Gov. Glenn Youngkin's office said Saturday the state was sending more resources.

Crews who have been battling still-burning wildfires in Virginia's Shenandoah Valley this week have gotten an assist from rain and from the state government, which has deployed new resources to the area, officials said Saturday.

"Without a doubt the rain is helping" said Cory Swift, a spokesperson for the Virginia Department of Forestry, who added the agency had no reports of injuries or fatalities connected with the fires, which sprang up mid-week amid gusty winds and low relative humidity.

The fires led to trail shutdowns in the Shenandoah National Park, a smattering of evacuation orders, school closures in at least one hard-hit county, and damage to structures, the full extent of which was not yet clear.

Containment increases had been reported as of 9 a.m. Saturday on the fires that are part of the so-called Luray Complex, which are burning on a mix of private and national Forest Service land in Page County, Swift said in a phone interview.

The three larger fires that make up that complex range from 50 to 70% contained and are being managed by a joint command that includes the U.S. Forest Service, Virginia Department of Forestry and local agencies, according to Swift and an update from the state agency posted on social media.

One smaller 30-acre fire was 0% contained, the department said.

A separate blaze in the same vicinity known as the Rocky Branch Fire, contained mostly within Shenandoah National Park, was only 10% contained according to a news release the park shared Saturday afternoon.

Over 1 inch of rain had been recorded at a park weather station over the past 24 hours, "which has slowed the fire's spread," the news release said.

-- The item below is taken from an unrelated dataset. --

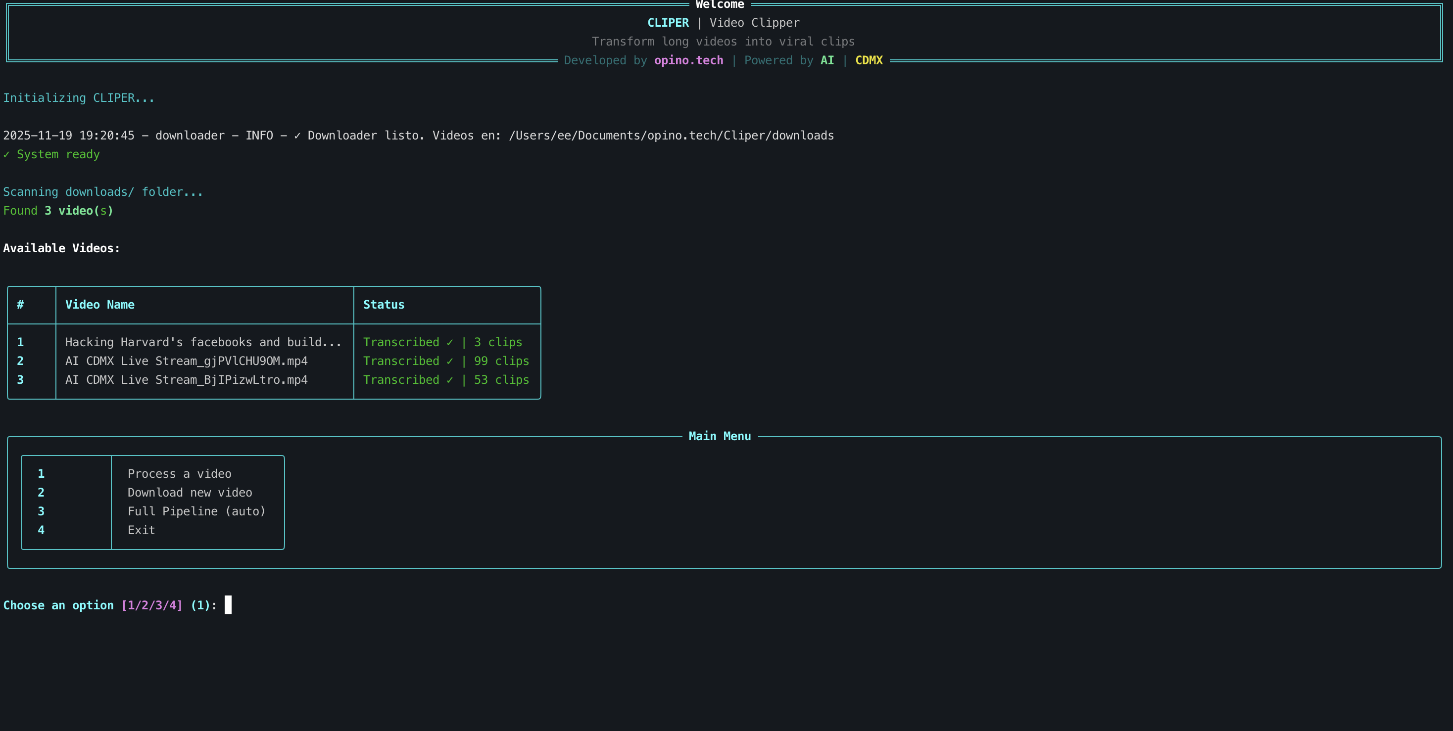
Task: Click the '✓ System ready' checkmark line
Action: (x=51, y=154)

Gov. Glenn Youngkin said in a statement Saturday morning that fuel trucks had arrived in the area overnight as part of a regional emergency response effort his office initiated.

The state is also providing meals and provisions and bringing in additional volunteer firefighting capacity "to give our brave firefighters who have been working through the nights some respite," the statement said.

The state's emergency management department is deploying a logistics support team as well as recovery support teams to initiate damage assessments, according to Youngkin's office.

"There continue to be heroic efforts by our firefighters and it's a testament to their courage, commitment and service to their communities and all Virginians," said the governor, who met in Page County with officials supporting the firefighting effort Saturday.

Youngkin's statement and visit came after Page County officials wrote to him a day earlier, asking him to issue a state emergency declaration to help with efforts to prevent further loss of property, according to correspondence posted to the county's social media pages.

The letter from the chairman of the county's board of supervisors said at least 10-20 structures "are now ash" and over 3,400 acres have burned.